Germany Dresdner Musikfestspiele 2018  – J.S. Bach: English Baroque Soloists, Monteverdi Choir / Sir John Eliot Gardiner (conductor), Frauenkirche, Dresden, Germany 11.5.2018. (MC)
Bach Cantatas – Weinen, Klagen, Sorgen, Zagen; Wachet! betet! betet! wachet!; Jesu, der du meine Seele, BWV 78; Wachet auf, ruft uns die Stimme, BWV 140
Apart from J.S. Bach’s home Lutheran church Thomaskirche in Leipzig I can’t imagine a more suitable venue to play Bach cantatas than Dresden’s glorious Frauenkirche. In 1736 Bach had been invited to the Frauenkirche to give the inaugural recital on the recently dedicated Gottfried Silbermann organ. Reconstructed after destruction by bombing in World War II the Frauenkirche has become a symbol of peace and reconciliation between warring countries. The performers, Sir John Eliot Gardiner, a renowned J.S. Bach specialist, English Baroque Soloists and Monteverdi Choir must have been surely both enthralled and buoyed by the spectacular setting of the Frauenkirche, its ornate internal decoration and history as they produced a performance that will linger long in the memory.
In the Frauenkirche with its beautiful interior dome construction decorated in white and gold the performances of four Bach cantatas were quite outstanding being consistently fresh and invigorating together with an elevated level of accomplishment. Sir John generally favoured brisk speeds but never once did I feel they were too fast and his familiarity with the scope of the instruments on this very hot Spring evening ensured he chose not to exaggerate the dynamic. Playing with commitment and enthusiasm, notable was the glowing range of orchestral colours that English Baroque Soloists produced on its period instruments. The acoustic favoured the unified high string sound which produced a lovely glow although the pair of cellos were less audible from my seat. Surprisingly it was some way into the concert before I was able to detect the sound of the harpsichord that was tucked away adjacent to the organ. In displays of excellence often breathtaking were the contributions from principal oboist, trumpet, flute, cello and leader.
Convincingly the choral singing from Monteverdi Choir and its soloists communicated an uplifting, spiritual quality of an elevated level rarely encountered. From the evening’s programme there are four highlights that have lodged firm in the memory and I have singled out for special praise.

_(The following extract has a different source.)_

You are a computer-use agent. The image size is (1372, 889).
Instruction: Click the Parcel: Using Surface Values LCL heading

Displaying Bach’s writing in a near operatic manner the duet aria for soprano and alto Wir eilen mit schwachen, doch emsigen Schritten (We hasten with weak, yet eager steps) from Jesu, der du meine Seele (Jesus, by whom my soul), BWV 78 was exquisitely rendered with the women’s glorious voices blending together dramatically. Also, from the cantata BWV 78 the exceptional tenor excelled in his solo Das Blut, so meine Schuld durchstreicht (Thy sacrifice has cleansed the stain) his voice ringing out so attractively through the space, with a convincing reverence.

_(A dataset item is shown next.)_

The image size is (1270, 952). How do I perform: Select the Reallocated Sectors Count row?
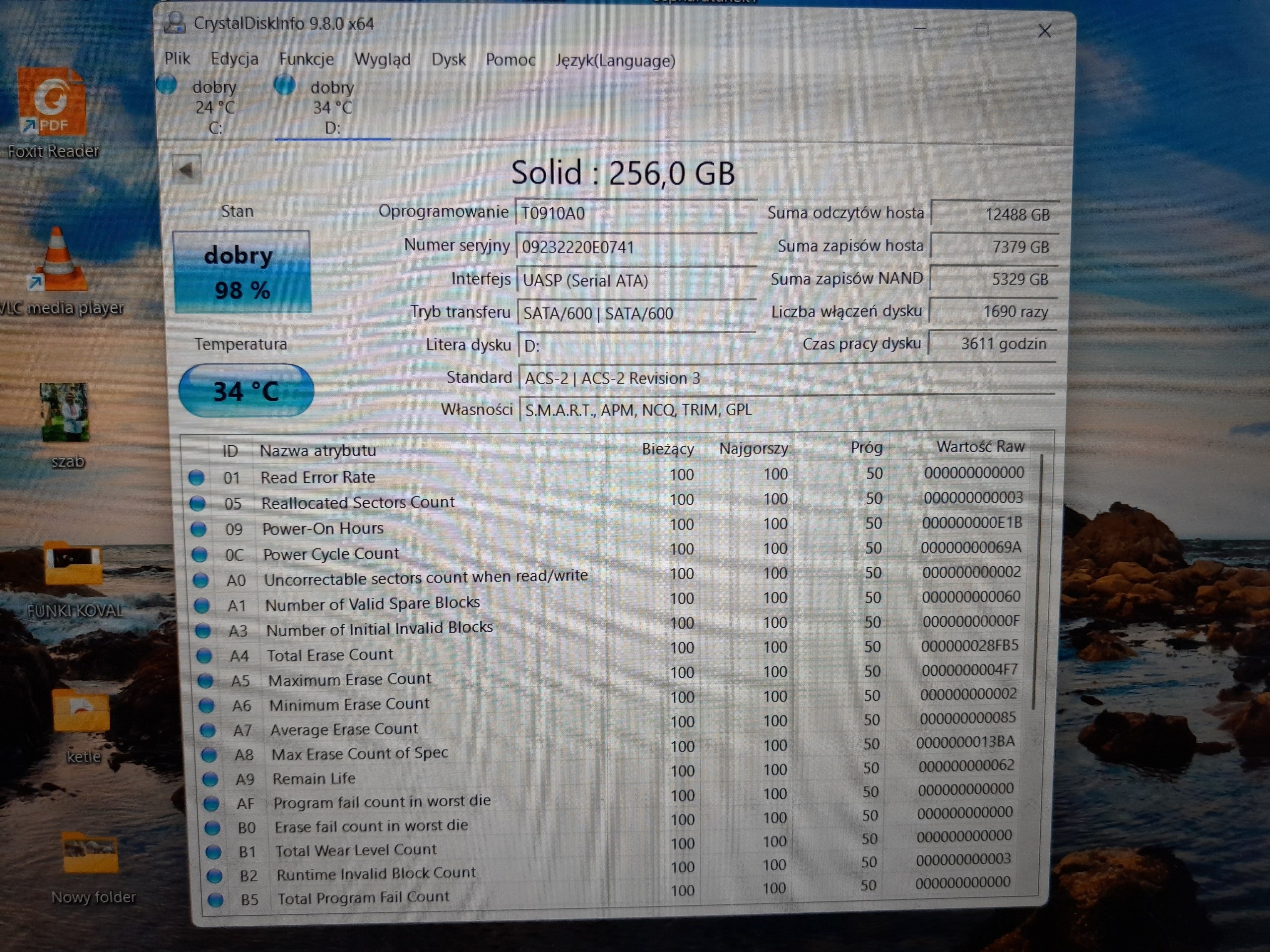click(x=357, y=503)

From Wachet auf, ruft uns die Stimme (Awake, calls the voice to us), BWV 140 known as ‘Sleepers awake’ in the chorale Zion hört die Wächter singen (Zion hears the watchmen singing) the young and unified voices of the Monteverdi Choir, some nineteen strong, made a real impact communicating a moving degree of pious expression. From the same cantata BWV 140 outstanding too was the duet for soprano and bass Mein Freund ist mein! (My Friend is mine!) sung to oboe accompaniment. In effect a ‘love duet’ between the soul (soprano) and Jesus (bass) displaying their contrasting voices to a joyous yet dramatic effect, definitely creating significant chemistry.
Initially the predominantly German audience in this Saxon capital city seemed stunned by the excellence of the performance and gave a slow burning yet lengthy ovation that brought Sir John back to the stage several times. But how could playing another short work as an encore have worked after the level of spirituality experienced? I am certainly glad he didn’t attempt one.